Government announces revamped climate fund

The Federal Government has announced a $2 billion injection and rebranding of the Emissions Reduction Fund as the 'Climate Solutions Fund' in a bid to resurrect policy that might see Australia meet its Paris agreement obligations.

The funds, to be provided over a ten-year period, will be used to extend the Emissions Reduction Fund (ERF), which was established by the Abbott Government, and will bring the total funding for the project to $3.5 billion.

“There will be further announcements ahead but as part of the $3.5 billion Climate Solutions Package, we will invest a further $2 billion in the Climate Solutions Fund,” Prime Minister Scott Morrison said.

Morrison is expected to announce $50m in grants for businesses and community organisations to support energy efficiency projects, as well as an additional $17m to help building owners benchmark their energy use.

Modelling released by the Government shows that the Emissions Reduction Fund has so far resulted in 193 million tonnes of emissions reduction.

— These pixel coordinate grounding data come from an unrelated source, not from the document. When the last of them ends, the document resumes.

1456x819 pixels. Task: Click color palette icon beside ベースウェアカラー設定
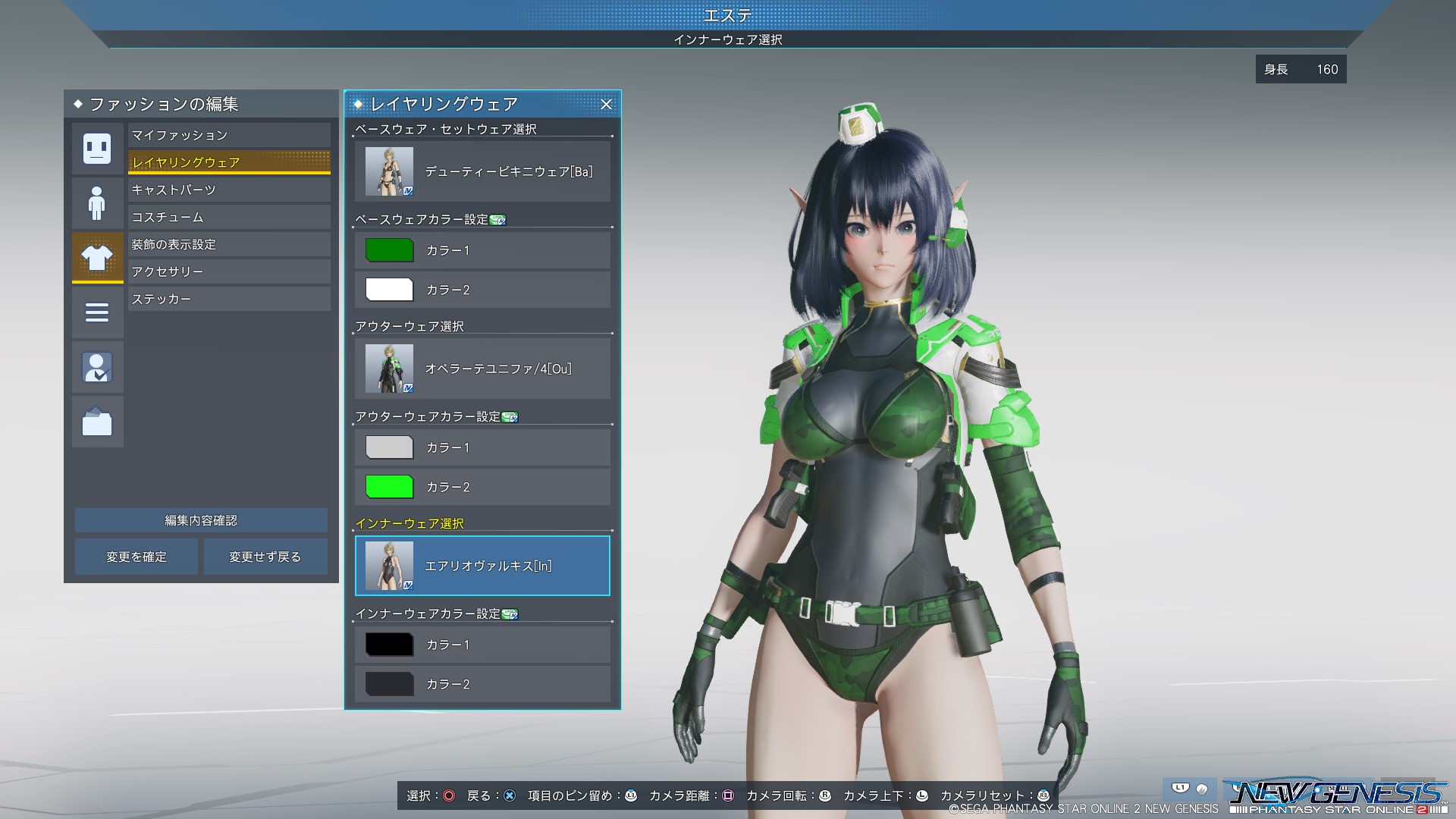pyautogui.click(x=497, y=220)
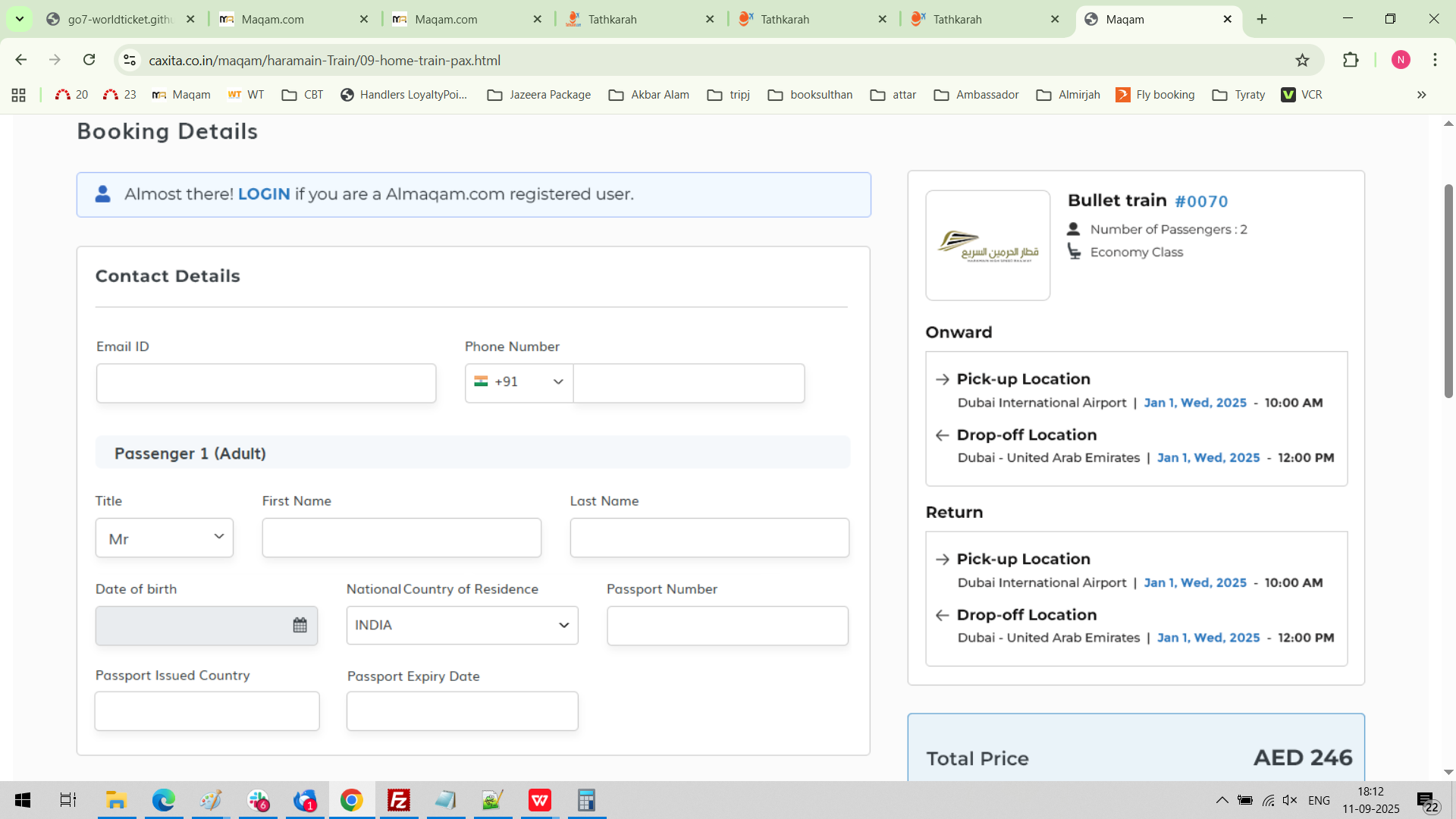The height and width of the screenshot is (819, 1456).
Task: Open the site information icon in the address bar
Action: tap(130, 60)
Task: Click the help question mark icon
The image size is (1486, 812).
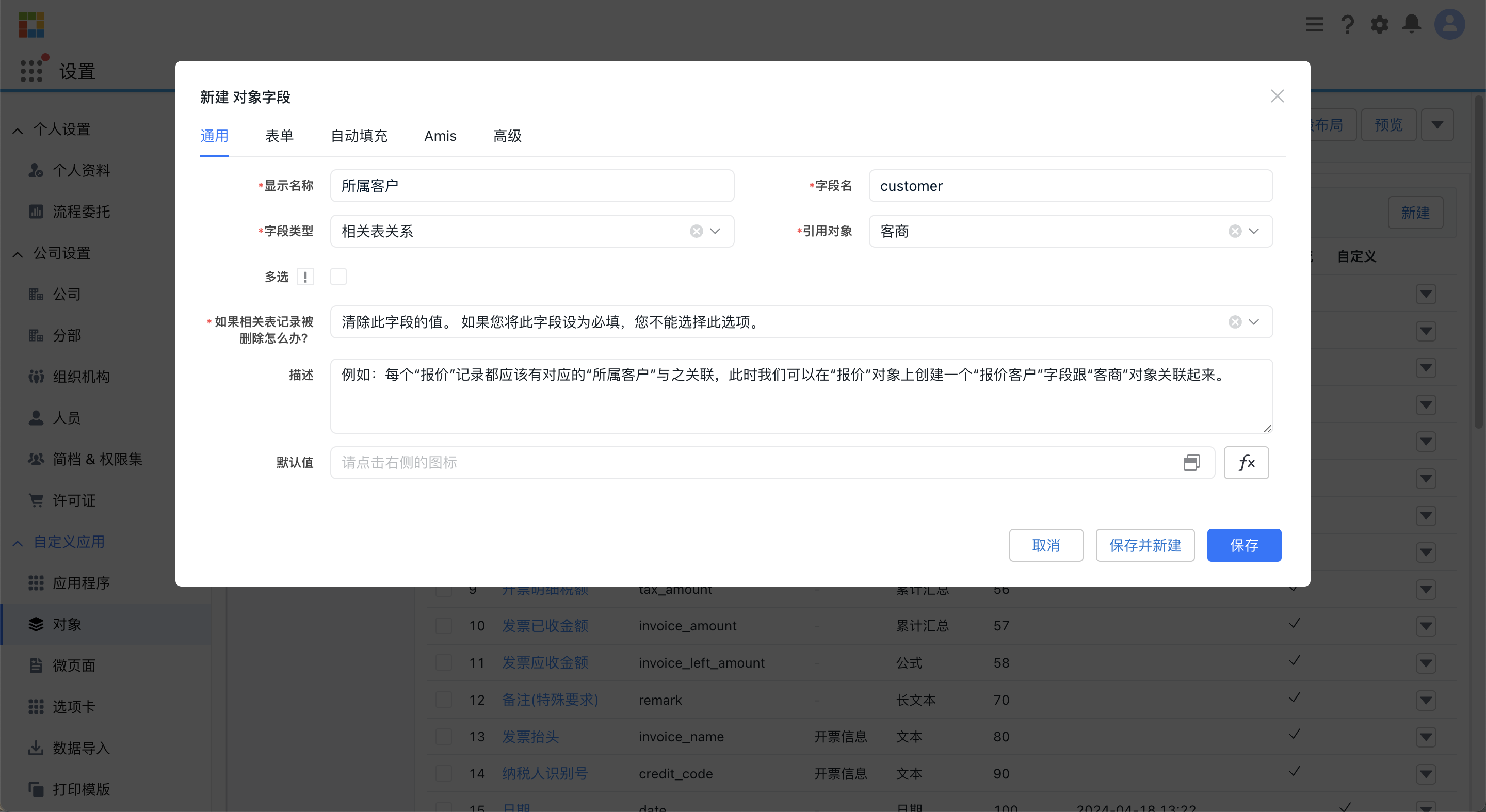Action: 1347,25
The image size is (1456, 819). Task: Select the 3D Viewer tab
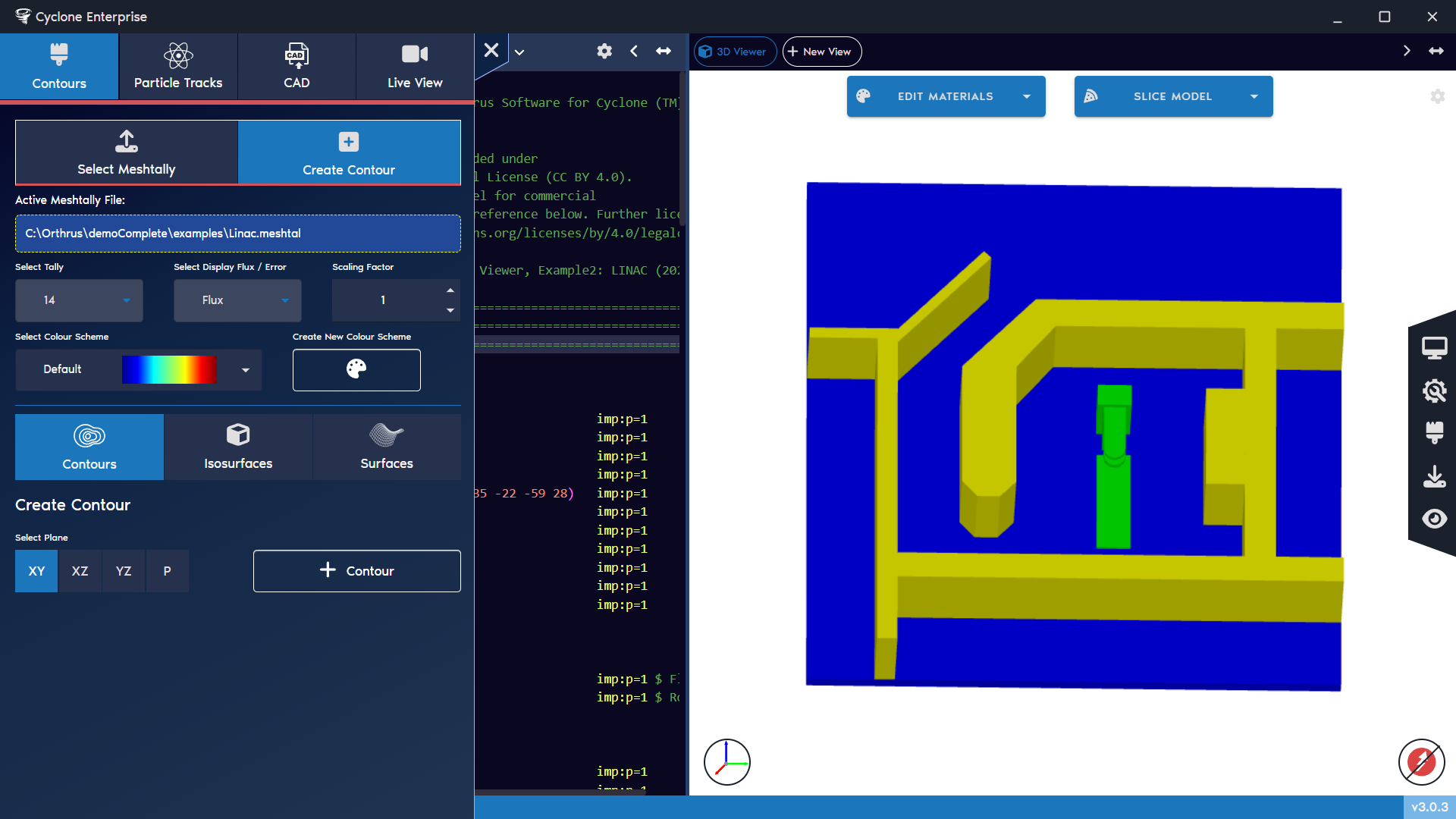coord(733,51)
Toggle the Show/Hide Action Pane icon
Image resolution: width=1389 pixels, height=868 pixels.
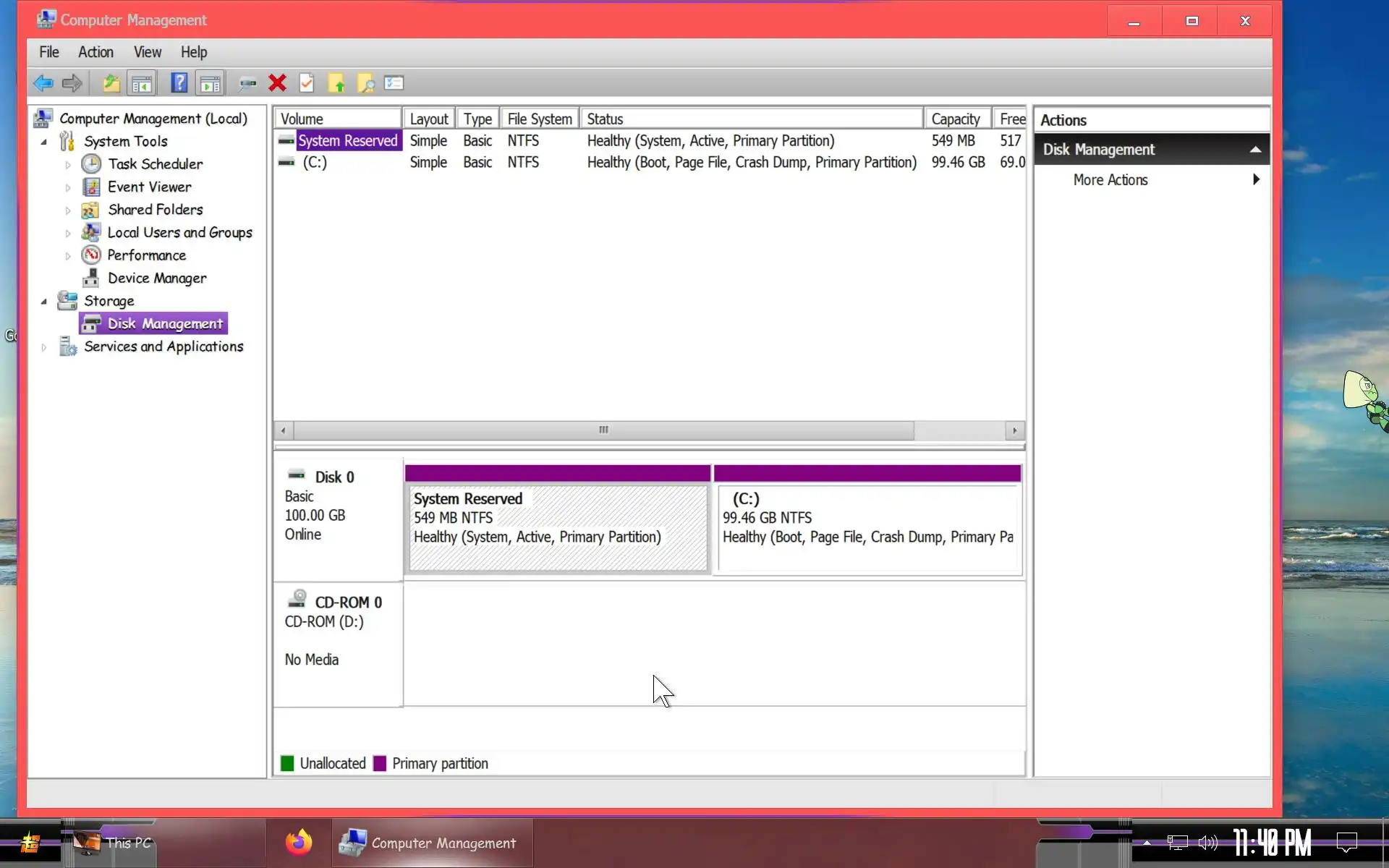point(211,83)
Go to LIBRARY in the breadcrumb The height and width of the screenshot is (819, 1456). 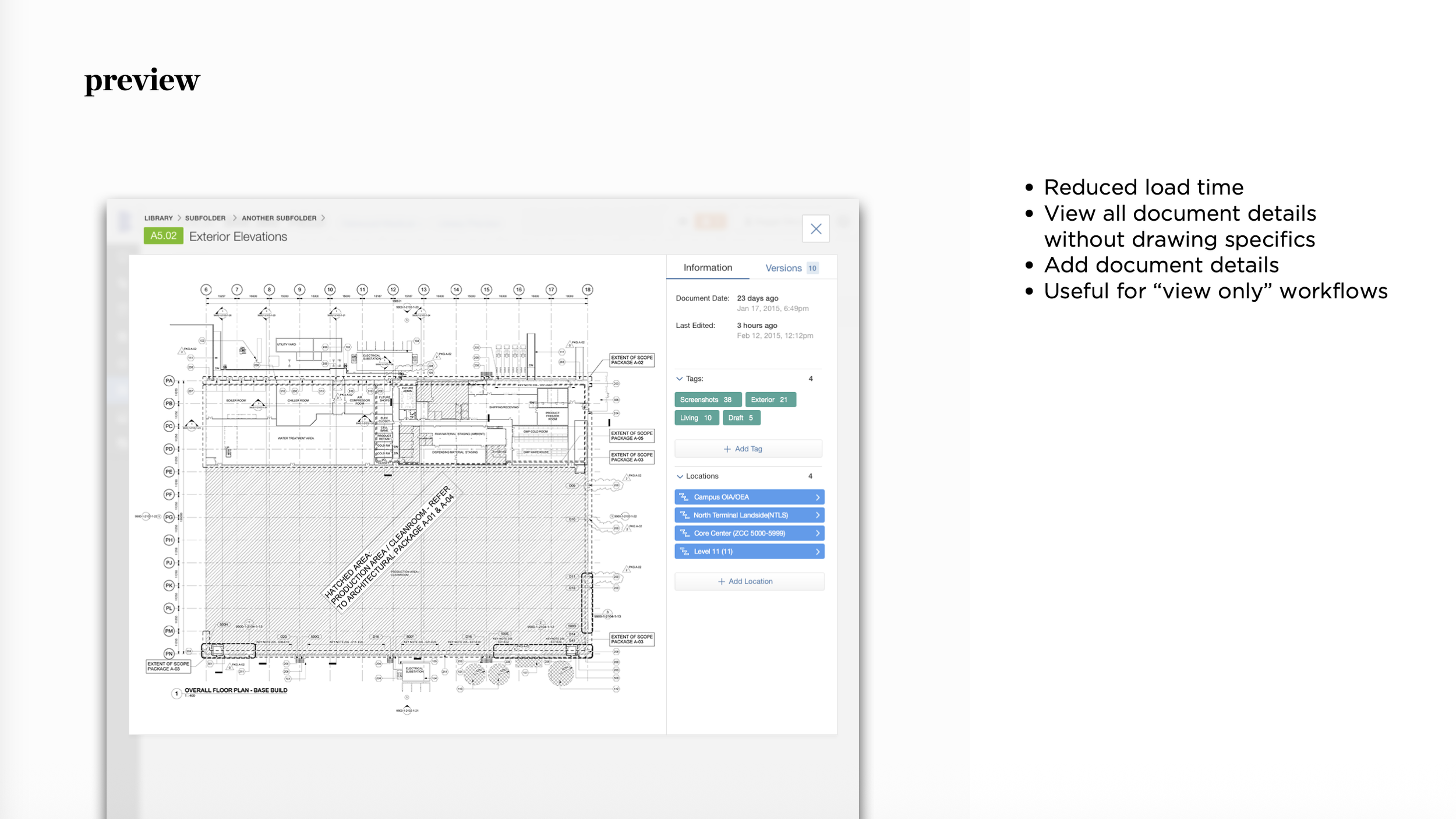tap(158, 218)
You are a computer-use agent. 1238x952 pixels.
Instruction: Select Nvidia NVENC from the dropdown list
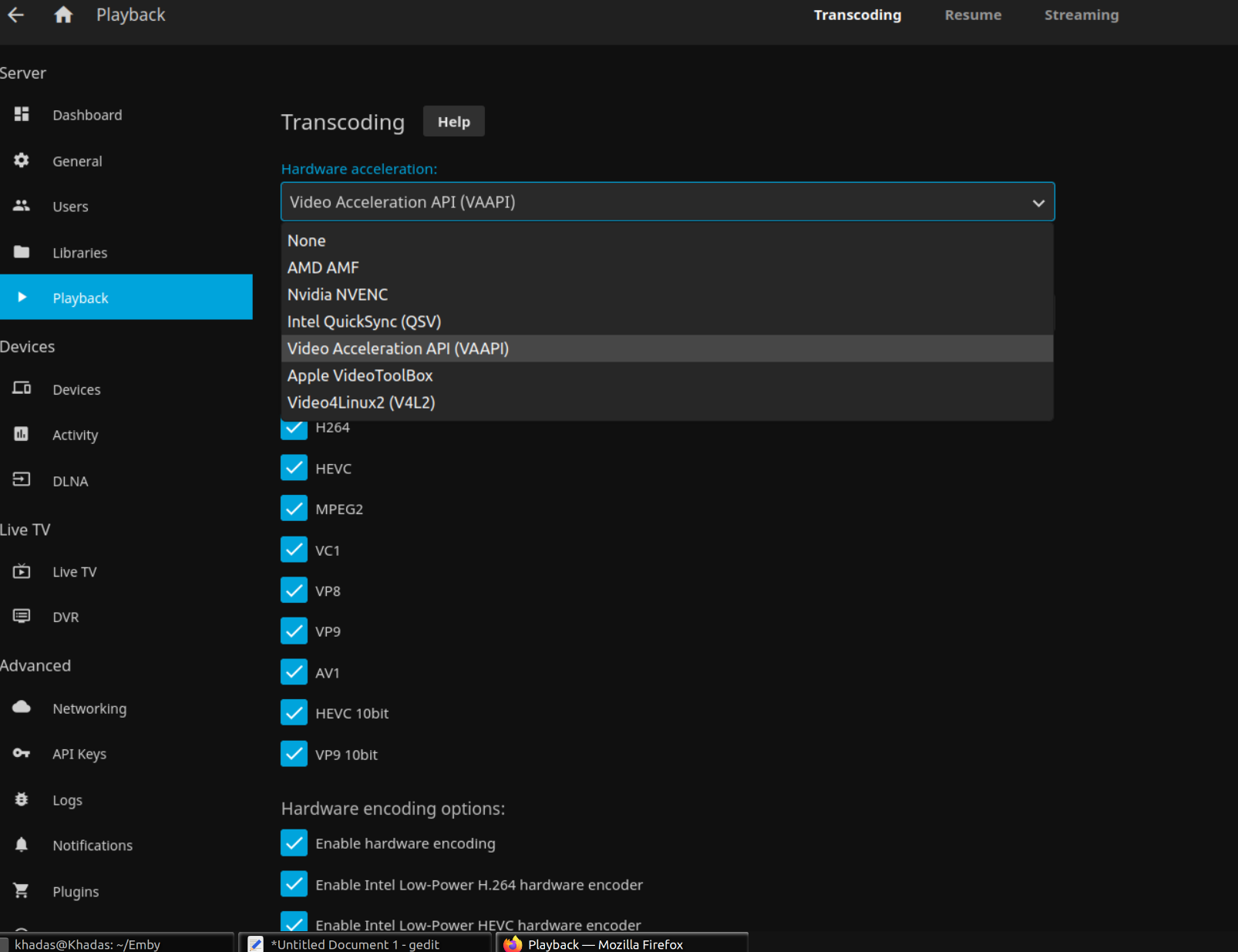click(x=337, y=294)
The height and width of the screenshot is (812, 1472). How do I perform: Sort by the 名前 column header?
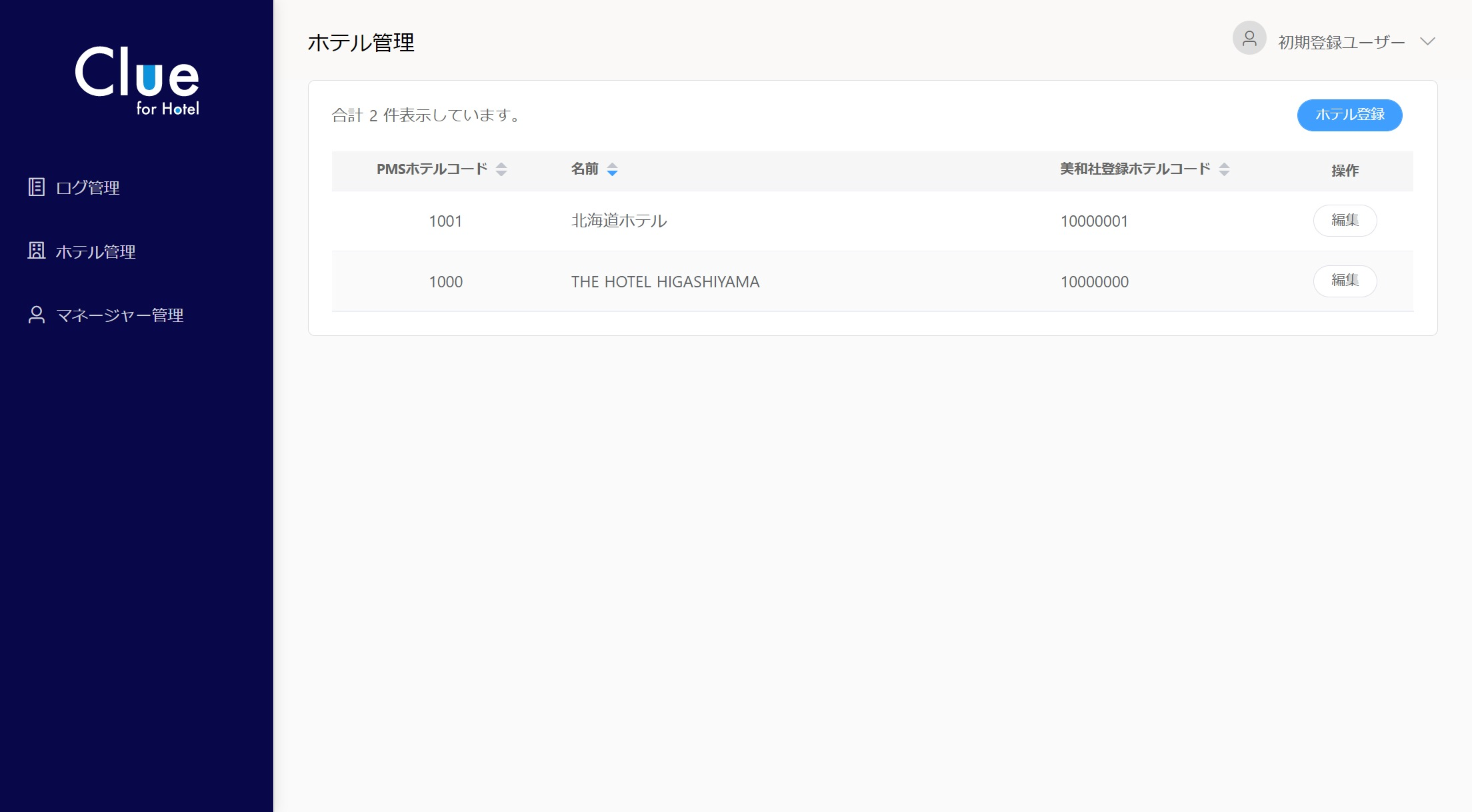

The announcement comes after Mr Morrison claimed that the country would reach its Paris obligations “in a canter”, despite the UN’s Environment Emissions Gap Report showing Australia likely to fail in its 2030 reduction targets.

The announcement was met with a swift rebuke from the Australian Conservation Foundation (ACF), which questioned whether the fund had achieved any serious impact in reduction.

“Since coming to office in September 2013 the Coalition has made no progress in reducing Australia’s overall emissions, despite having the Emissions Reduction Fund, so it’s hard to see how continuing with the same methods will lead to a different results,” ACF’s Climate Change & Clean Energy program manager, Gavan McFadzean, said.

The ACF has queried the reported use of ERF funds by Rio Tinto to pay for a diesel-fired power station at its Gove Peninsula bauxite mine.

“Rio Tinto is one of the world’s largest companies. It is disturbing that it will receive what looks to amount to several million dollars from government climate change programs to switch from burning one fossil fuel to another", ACF CEO Kelly O'Shannessy said.

“In public statements Rio Tinto told the Gove community the closure of the oil refinery and switch to diesel generation was commercial. If this is correct, serious questions need to be asked about why this project was publicly funded.

“There is also a question about whether a big polluter should be given public funds for simply complying with the safeguard mechanism.

“The crediting of this project is further evidence there are significant structural problems with the emissions reduction fund when it allows major industrial companies to receive public money meant for climate action to burn fossil fuels.

“Recently it emerged the owners of the polluting Vales Point coal-fired power plant had managed to get a project registered under the emissions reduction fund and yesterday it was revealed that South African miner Gold Fields won an ERF contract to burn gas under a project that would have gone ahead anyway.

“Industrial and facility methods under the emissions reduction fund that allow major industrial players like Rio Tinto to get this kind of handout must be scrapped and the program fixed."